Pray, Write, and Act for Syrian Refugees
A Letter Written by Keith Simmonds
Dear friends in Christ,
In Corner Brook, at General Council 42, we learned that we were all dear. Dear to the heart of the greeter, dear to the folk we met, m’dear and m’darling to just about anyone who claims ‘The Rock’ that is Newfoundland, as home.
Each day we’d be asked “How’s she cuttin’, b’y?” and each day we’d respond “Best kind, b’y, best kind”. It was true enough. There among so many church folk, surrounded by so much love and so much care, it was ‘best kind.’
This past week, though, I’d have said “The bottom’s gone right out of her.”
I’d just seen the image of one of our dear ones washed ashore in Turkey. Laying there as still and lifeless and without help as any has ever been. Behind him lay the waters that had swallowed up the capsized boat, filled with folk seeking refuge. The waters that overwhelmed him and his mother and his brother.

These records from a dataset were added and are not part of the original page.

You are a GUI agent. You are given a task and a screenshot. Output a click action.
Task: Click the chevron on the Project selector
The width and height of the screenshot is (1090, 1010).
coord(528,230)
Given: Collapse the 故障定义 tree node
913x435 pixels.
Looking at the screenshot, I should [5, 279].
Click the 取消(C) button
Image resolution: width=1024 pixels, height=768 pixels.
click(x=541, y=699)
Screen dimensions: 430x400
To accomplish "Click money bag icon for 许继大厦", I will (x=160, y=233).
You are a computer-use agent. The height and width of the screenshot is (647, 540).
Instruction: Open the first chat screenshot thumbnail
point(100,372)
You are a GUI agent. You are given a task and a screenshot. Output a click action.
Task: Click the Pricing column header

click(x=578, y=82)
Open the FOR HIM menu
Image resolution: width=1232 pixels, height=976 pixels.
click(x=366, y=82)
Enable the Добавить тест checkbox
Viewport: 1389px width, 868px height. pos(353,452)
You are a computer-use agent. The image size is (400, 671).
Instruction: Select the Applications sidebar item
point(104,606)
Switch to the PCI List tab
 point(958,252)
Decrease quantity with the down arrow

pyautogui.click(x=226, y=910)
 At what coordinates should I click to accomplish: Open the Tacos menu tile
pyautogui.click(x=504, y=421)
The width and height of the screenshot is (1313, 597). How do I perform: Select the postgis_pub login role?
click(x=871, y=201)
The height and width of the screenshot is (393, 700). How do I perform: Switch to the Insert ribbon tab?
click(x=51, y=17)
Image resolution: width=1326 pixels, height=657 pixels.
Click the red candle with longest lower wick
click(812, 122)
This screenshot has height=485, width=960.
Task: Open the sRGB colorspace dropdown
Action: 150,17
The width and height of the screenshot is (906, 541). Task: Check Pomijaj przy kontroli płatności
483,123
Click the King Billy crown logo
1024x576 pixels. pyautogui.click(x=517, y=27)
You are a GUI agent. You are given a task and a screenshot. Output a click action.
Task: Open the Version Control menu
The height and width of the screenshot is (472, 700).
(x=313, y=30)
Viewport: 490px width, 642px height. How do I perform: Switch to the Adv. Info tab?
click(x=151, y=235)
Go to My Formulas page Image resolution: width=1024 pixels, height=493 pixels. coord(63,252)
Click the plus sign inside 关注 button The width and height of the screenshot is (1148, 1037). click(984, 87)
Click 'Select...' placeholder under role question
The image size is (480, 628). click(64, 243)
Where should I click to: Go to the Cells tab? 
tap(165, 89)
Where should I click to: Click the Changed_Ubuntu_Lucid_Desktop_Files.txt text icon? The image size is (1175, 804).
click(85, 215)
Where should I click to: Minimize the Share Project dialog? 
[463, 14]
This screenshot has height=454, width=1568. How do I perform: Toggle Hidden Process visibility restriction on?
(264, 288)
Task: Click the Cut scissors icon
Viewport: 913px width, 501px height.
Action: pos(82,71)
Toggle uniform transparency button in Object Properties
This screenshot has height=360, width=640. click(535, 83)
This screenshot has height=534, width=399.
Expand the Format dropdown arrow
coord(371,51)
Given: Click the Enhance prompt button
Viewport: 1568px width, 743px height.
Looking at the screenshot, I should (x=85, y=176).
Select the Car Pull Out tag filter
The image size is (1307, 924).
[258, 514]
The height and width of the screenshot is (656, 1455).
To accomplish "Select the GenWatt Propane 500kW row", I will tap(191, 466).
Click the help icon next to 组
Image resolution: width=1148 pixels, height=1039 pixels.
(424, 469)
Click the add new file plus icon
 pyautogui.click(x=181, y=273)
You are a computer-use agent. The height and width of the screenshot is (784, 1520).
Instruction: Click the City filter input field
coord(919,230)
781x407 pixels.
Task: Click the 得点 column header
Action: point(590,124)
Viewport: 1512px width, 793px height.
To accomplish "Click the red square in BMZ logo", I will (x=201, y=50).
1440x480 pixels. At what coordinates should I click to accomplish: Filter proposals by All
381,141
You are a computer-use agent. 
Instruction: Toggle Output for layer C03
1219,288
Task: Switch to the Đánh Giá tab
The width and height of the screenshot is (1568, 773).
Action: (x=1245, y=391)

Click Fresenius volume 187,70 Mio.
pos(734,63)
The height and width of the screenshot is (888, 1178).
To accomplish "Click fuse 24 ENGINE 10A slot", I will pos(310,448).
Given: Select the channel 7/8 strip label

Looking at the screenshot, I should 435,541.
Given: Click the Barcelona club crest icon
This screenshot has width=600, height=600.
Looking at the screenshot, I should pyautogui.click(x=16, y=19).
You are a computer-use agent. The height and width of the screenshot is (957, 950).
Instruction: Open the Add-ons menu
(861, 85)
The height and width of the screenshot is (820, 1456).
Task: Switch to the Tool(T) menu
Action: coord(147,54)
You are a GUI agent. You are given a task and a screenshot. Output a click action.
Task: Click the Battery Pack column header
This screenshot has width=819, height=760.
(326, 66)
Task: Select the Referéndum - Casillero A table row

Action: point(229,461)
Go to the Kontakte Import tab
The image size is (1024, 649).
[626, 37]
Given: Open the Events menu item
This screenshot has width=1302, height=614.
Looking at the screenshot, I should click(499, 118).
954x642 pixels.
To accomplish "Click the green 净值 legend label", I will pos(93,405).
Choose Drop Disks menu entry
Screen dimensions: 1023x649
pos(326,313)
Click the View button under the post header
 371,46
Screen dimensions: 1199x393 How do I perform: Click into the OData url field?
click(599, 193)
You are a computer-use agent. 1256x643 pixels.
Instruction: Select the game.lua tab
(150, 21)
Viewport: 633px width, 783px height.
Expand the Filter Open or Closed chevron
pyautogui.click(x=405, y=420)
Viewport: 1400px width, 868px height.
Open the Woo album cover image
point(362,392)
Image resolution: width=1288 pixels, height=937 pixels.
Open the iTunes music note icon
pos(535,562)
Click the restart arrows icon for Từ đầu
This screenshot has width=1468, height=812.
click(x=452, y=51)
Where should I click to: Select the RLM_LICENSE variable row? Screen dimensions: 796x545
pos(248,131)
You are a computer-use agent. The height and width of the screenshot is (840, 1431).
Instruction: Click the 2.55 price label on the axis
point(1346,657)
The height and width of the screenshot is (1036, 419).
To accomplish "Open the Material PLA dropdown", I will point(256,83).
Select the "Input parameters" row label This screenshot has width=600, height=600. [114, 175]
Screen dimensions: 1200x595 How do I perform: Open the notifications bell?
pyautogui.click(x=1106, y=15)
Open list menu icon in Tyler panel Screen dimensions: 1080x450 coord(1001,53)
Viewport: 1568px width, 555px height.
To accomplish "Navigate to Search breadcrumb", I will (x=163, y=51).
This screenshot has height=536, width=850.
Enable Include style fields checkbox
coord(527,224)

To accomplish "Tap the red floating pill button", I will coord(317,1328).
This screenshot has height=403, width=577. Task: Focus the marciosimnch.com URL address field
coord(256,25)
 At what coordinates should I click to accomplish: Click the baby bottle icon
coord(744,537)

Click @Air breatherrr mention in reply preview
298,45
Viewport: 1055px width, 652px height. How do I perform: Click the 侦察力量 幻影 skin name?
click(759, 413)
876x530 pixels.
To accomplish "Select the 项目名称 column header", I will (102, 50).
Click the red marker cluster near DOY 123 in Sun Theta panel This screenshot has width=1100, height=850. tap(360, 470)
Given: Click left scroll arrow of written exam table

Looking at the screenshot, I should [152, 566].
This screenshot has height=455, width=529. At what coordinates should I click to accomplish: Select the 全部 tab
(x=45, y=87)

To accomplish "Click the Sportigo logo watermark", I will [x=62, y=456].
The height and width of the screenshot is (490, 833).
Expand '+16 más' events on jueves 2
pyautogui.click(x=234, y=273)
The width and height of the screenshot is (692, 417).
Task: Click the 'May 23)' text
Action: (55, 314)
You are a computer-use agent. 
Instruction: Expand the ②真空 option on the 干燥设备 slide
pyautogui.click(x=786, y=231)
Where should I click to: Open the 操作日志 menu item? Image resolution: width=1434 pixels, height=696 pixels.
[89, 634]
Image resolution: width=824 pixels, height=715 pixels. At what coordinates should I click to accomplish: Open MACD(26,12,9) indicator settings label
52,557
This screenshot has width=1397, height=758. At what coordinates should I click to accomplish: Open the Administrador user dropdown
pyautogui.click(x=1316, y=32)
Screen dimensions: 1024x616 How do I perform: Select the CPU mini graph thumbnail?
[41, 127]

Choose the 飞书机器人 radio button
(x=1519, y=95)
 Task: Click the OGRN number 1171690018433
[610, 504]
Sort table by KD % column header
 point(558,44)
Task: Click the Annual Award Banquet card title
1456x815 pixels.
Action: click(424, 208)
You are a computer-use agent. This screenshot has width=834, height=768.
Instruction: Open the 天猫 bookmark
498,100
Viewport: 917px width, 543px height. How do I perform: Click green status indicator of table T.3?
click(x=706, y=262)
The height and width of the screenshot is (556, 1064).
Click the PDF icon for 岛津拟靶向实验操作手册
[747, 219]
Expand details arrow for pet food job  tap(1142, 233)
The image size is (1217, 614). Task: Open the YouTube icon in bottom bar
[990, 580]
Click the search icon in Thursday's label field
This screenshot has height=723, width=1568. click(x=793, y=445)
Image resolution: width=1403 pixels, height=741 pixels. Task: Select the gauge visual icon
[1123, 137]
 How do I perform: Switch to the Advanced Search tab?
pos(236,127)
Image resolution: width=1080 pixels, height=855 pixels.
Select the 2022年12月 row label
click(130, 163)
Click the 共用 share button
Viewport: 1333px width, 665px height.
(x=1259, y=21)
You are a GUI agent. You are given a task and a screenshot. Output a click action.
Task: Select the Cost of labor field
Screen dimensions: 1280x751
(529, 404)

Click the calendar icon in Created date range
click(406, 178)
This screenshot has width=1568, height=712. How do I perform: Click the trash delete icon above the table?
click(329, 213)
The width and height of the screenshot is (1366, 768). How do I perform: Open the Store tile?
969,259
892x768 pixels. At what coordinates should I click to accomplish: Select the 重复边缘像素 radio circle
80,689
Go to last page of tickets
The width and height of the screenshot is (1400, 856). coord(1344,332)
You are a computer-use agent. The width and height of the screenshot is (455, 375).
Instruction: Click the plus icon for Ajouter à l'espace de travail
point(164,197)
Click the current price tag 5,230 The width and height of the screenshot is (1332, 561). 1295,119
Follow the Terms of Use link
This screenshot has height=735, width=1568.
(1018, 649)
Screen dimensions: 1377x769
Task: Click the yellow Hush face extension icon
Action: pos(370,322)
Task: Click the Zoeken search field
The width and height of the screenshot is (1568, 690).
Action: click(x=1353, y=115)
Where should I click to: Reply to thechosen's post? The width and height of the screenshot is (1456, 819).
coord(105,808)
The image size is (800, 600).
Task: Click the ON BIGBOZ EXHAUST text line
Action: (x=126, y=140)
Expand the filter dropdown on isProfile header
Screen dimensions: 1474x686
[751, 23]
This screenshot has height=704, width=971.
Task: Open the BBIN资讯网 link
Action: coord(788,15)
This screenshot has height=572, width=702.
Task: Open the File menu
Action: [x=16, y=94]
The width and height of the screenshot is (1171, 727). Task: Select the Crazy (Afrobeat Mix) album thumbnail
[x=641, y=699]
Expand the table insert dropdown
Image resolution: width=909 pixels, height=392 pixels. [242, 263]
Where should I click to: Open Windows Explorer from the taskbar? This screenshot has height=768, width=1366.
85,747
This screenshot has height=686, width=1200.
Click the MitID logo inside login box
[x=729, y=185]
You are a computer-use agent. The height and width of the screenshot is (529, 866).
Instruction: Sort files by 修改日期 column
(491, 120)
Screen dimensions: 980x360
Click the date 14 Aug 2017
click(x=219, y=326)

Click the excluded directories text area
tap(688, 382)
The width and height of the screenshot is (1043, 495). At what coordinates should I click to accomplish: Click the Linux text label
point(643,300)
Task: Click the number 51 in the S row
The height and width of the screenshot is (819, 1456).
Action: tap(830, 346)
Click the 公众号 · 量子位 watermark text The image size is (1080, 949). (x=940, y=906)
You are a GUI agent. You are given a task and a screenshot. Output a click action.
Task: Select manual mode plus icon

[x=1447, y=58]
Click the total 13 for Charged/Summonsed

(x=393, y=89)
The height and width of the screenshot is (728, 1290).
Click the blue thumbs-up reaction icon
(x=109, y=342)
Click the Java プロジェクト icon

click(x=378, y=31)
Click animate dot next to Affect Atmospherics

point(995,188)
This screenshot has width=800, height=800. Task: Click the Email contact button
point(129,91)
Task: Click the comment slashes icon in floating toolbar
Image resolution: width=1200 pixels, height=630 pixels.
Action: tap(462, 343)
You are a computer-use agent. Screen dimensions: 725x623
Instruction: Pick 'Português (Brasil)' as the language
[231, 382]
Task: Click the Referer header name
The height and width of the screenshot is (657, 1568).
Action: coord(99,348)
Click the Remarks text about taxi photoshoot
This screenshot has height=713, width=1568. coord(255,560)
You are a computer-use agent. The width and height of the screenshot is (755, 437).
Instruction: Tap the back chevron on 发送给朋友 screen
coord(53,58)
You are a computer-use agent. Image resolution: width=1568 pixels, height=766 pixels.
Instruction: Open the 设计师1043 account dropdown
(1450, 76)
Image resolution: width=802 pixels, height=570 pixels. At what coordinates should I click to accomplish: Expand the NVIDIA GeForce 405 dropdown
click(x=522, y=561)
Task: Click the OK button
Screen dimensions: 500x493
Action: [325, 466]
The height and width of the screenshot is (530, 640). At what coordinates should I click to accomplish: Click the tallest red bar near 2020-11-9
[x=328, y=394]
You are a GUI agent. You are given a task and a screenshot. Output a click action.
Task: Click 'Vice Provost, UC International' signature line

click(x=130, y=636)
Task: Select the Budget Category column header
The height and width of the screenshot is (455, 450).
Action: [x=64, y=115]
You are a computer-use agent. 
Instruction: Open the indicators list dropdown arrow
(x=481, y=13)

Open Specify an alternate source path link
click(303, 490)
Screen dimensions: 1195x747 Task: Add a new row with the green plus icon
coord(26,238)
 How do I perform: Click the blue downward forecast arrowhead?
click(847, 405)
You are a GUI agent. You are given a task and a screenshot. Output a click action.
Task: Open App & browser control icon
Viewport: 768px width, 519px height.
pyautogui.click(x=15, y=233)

Behind him I heard his aunt’s tears. “I don’t blame the Canadian government so much,” she said, after telling the story of her efforts to bring her brothers and their families to our country. “I blame the world. They could stop the war in Syria, they could stop supplying arms to the fighters and they will not. I blame the world and I hope they will make it stop.”
I’m not writing to suggest we blame anyone. There’s enough of that going around, enough and more than enough for all to share. I am writing to suggest we do something, we church folk, who know one another to be dear. Dear to us and dear to God.